What to work on: Transcribe the lines below exactly. No image belongs in the transcription.

Input material:
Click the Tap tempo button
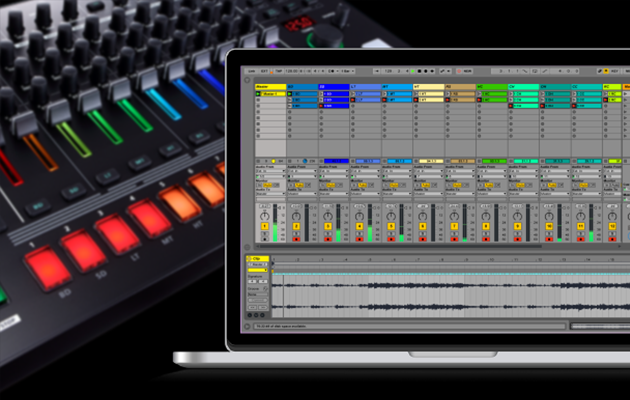630x400 pixels. pos(277,72)
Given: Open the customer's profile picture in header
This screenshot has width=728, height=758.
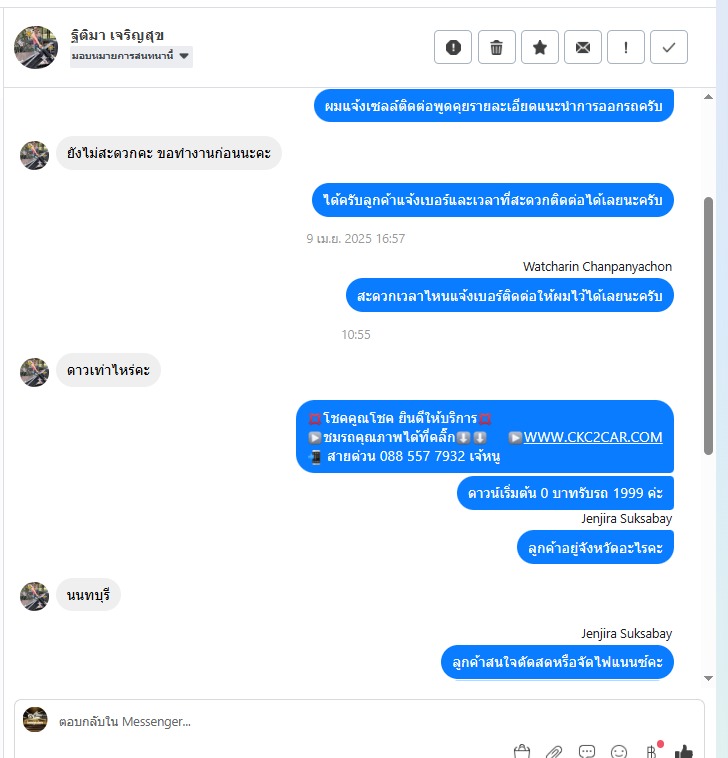Looking at the screenshot, I should (36, 47).
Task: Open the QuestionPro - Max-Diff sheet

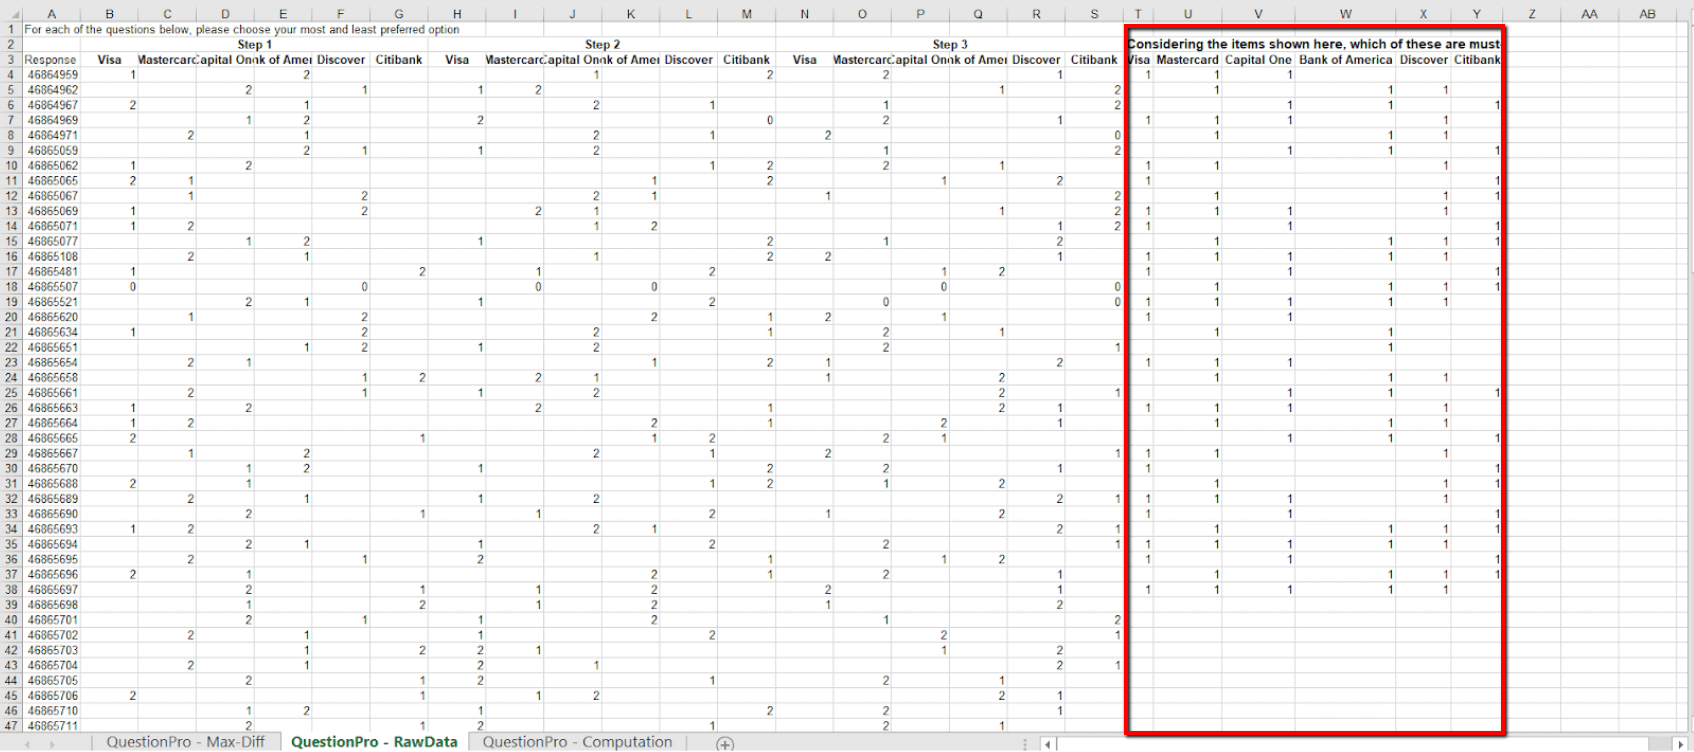Action: [x=185, y=742]
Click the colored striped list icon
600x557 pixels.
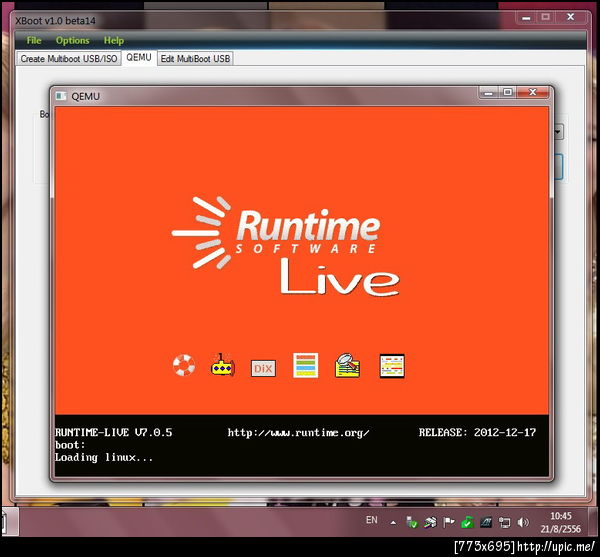pyautogui.click(x=305, y=366)
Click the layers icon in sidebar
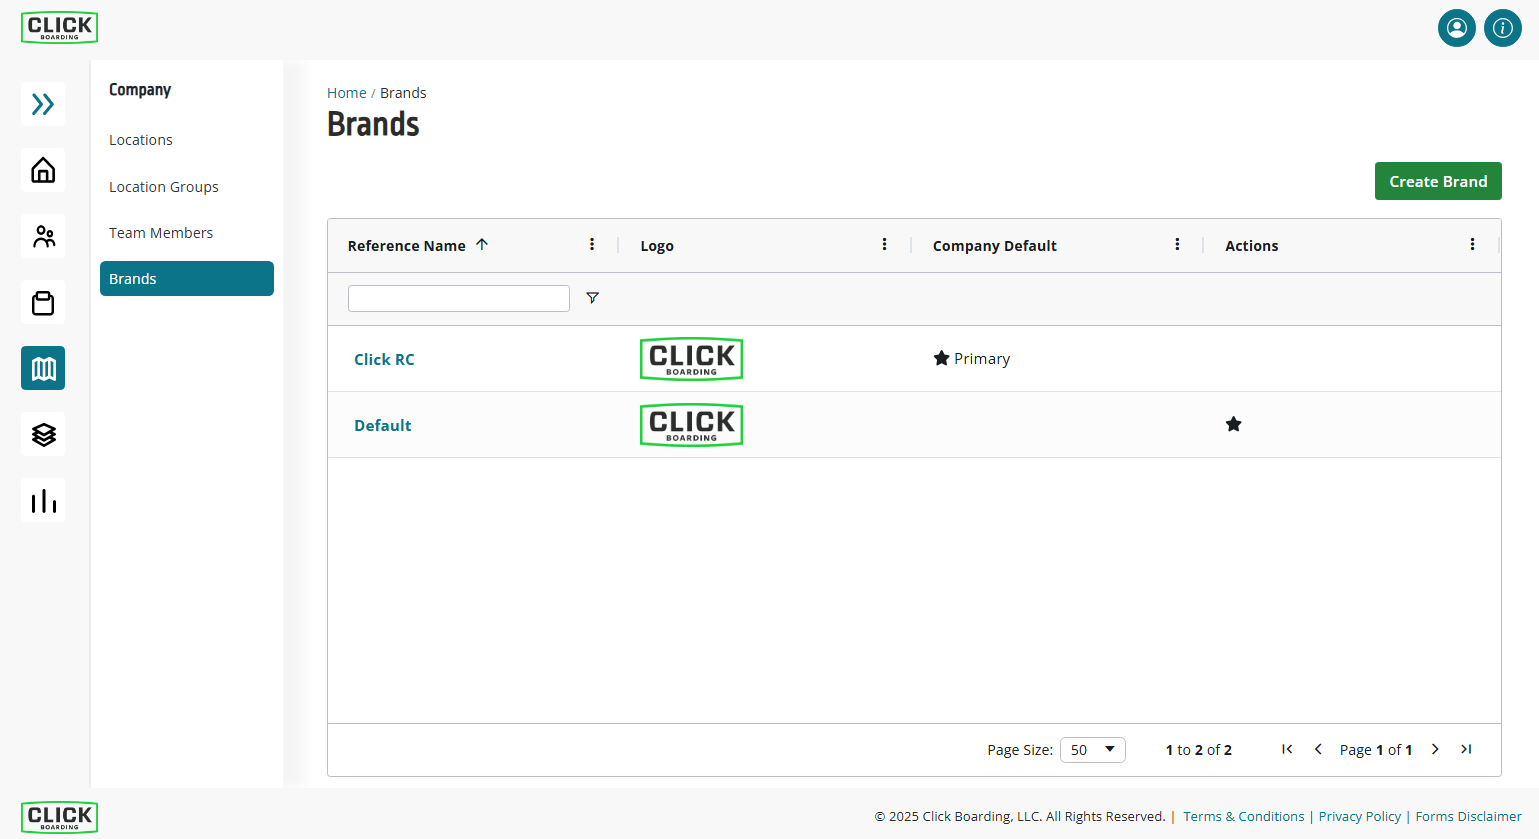The width and height of the screenshot is (1539, 839). point(42,434)
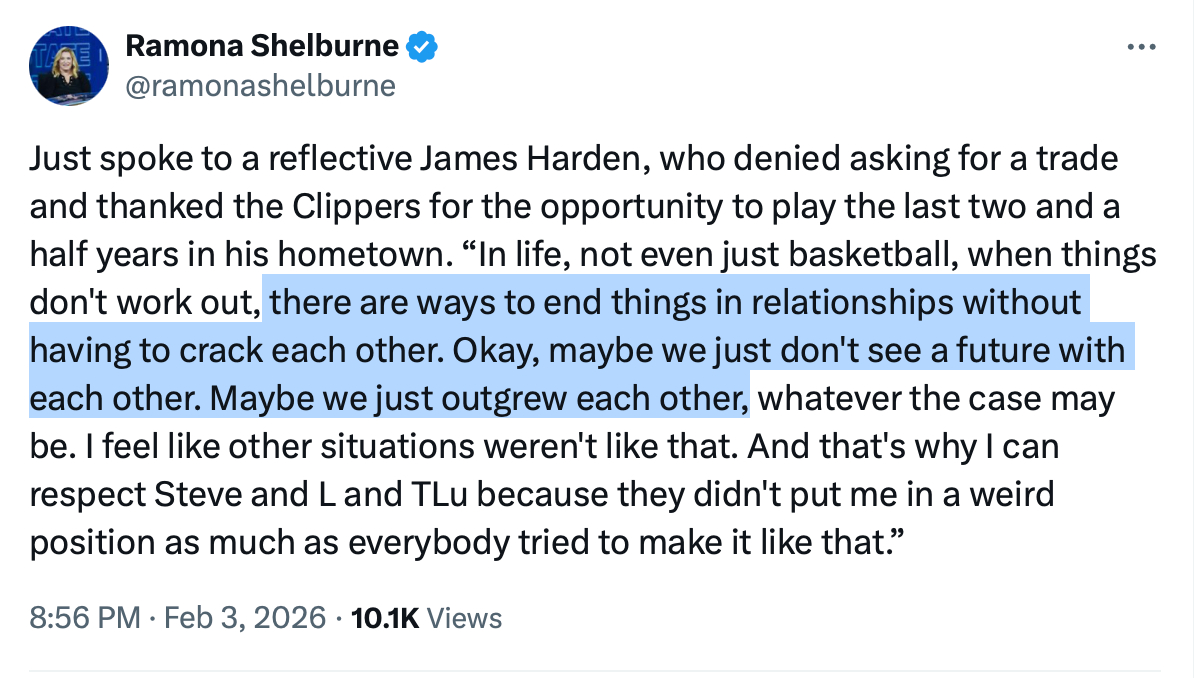The width and height of the screenshot is (1194, 678).
Task: Click the @ramonashelburne handle
Action: [x=259, y=86]
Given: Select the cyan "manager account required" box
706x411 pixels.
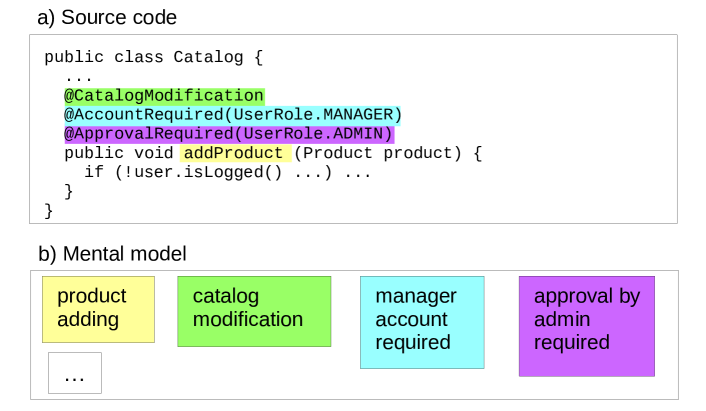Looking at the screenshot, I should [421, 319].
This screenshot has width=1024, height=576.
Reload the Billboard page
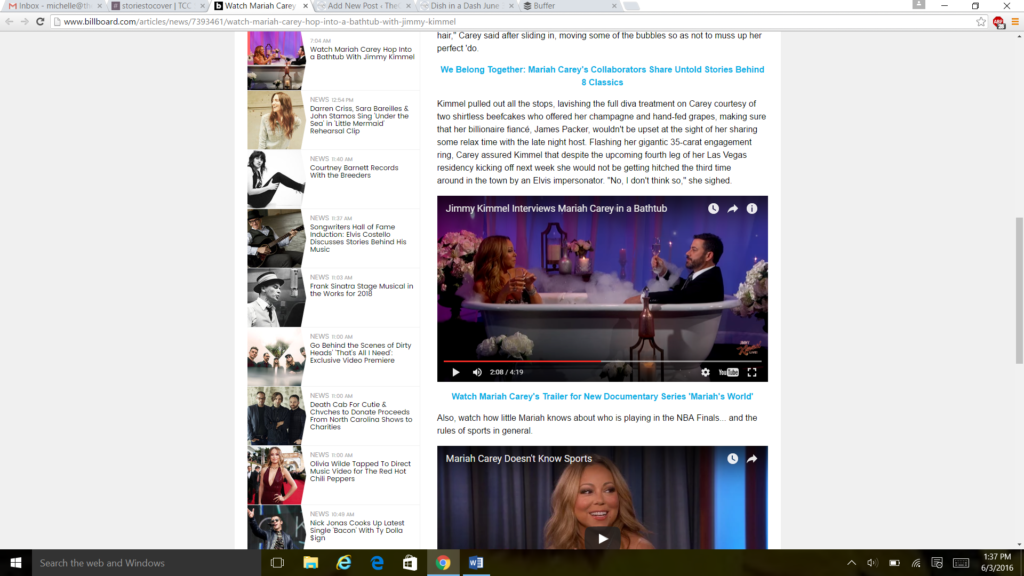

Answer:
Click the Tap tempo button
630x400 pixels. pos(277,72)
Given: Open the customer's profile picture in header
This screenshot has width=728, height=758.
Looking at the screenshot, I should (36, 47).
Task: Open the QuestionPro - Max-Diff sheet

Action: [x=185, y=742]
Click the colored striped list icon
600x557 pixels.
pyautogui.click(x=305, y=366)
Click the layers icon in sidebar
The width and height of the screenshot is (1539, 839). point(42,434)
The width and height of the screenshot is (1194, 678).
Task: Click the @ramonashelburne handle
Action: [x=259, y=86]
Given: Select the cyan "manager account required" box
706x411 pixels.
Looking at the screenshot, I should [421, 319].
This screenshot has width=1024, height=576.
Reload the Billboard page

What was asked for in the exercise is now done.